[Collected data]
━━━━━━━━━━━━━━━━

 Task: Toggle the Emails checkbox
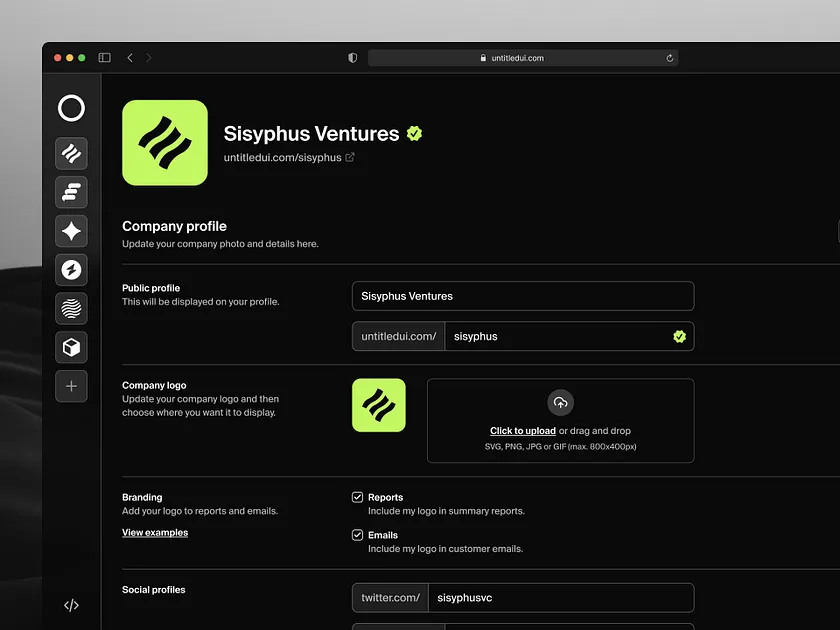pos(357,535)
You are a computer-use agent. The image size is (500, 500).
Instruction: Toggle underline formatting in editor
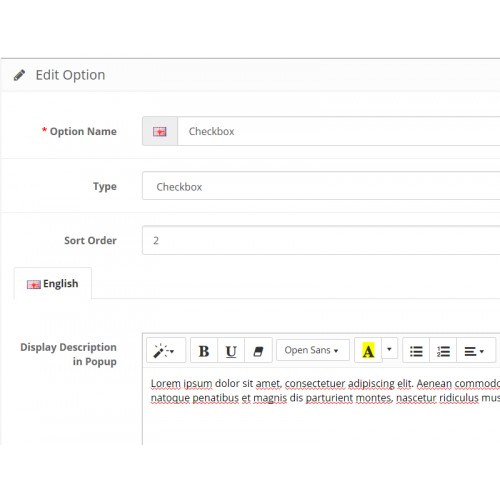231,351
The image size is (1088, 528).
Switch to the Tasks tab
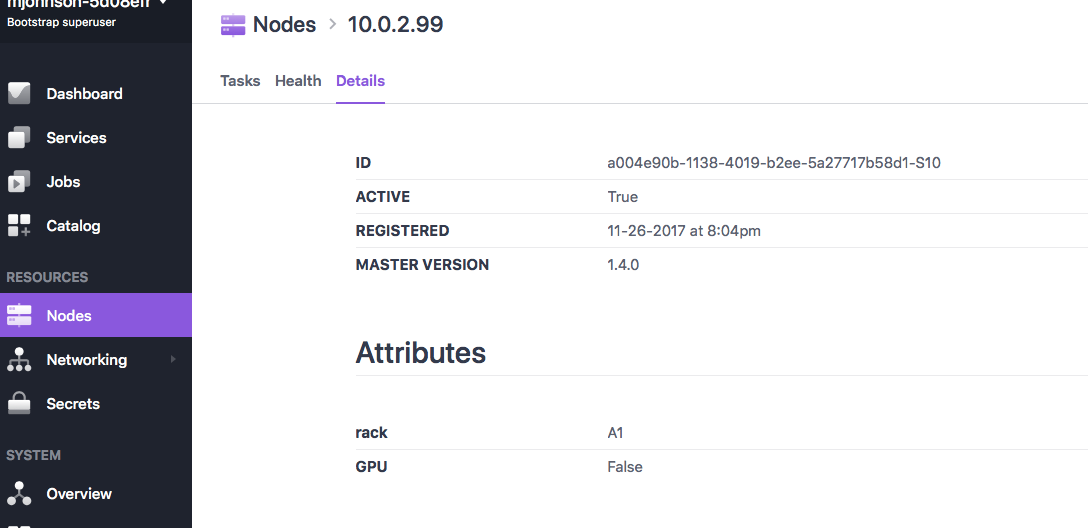240,81
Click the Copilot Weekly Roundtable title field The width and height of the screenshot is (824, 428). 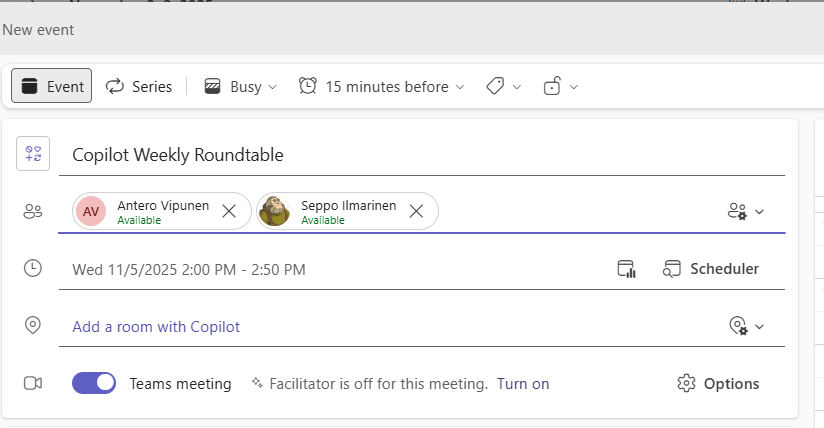coord(400,155)
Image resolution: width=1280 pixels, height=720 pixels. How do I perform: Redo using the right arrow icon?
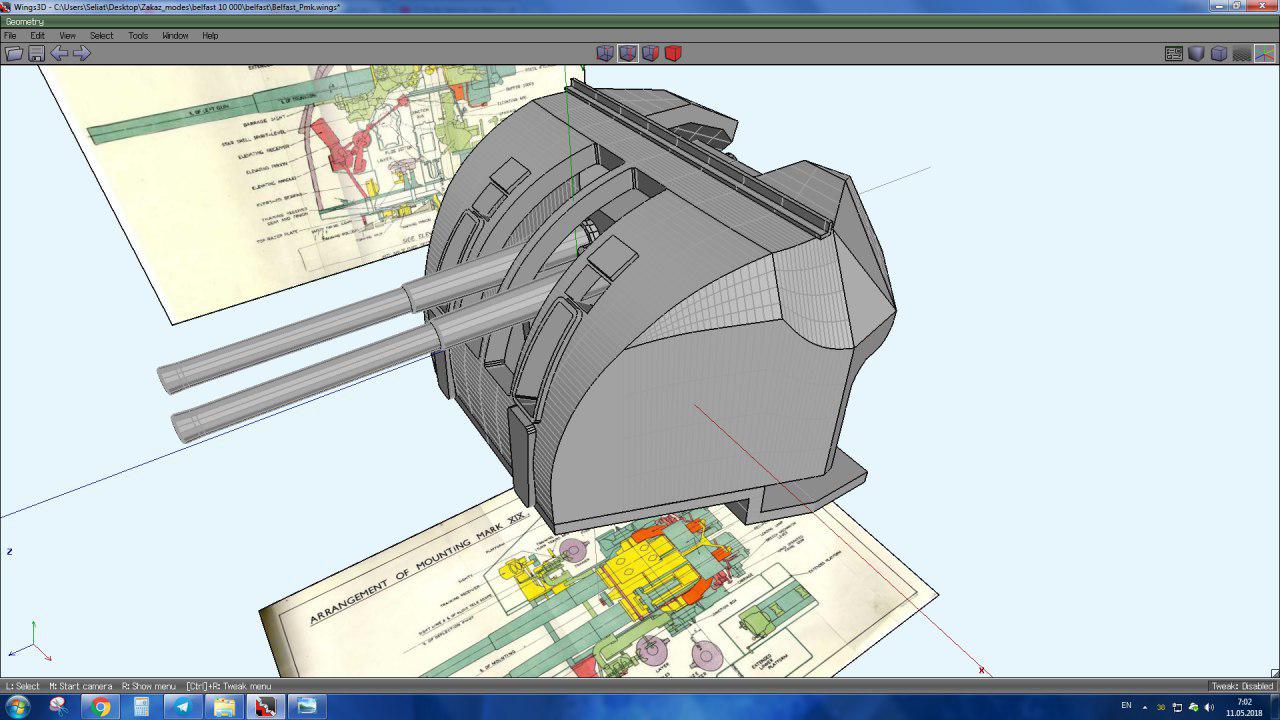[82, 53]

━━━━━━━━━━━━━━━━

## WORK TO COMPLETE
If a line of the records above contains the word "size", count it; then give the total and nothing more.

## SOLUTION TO THE PROBLEM
2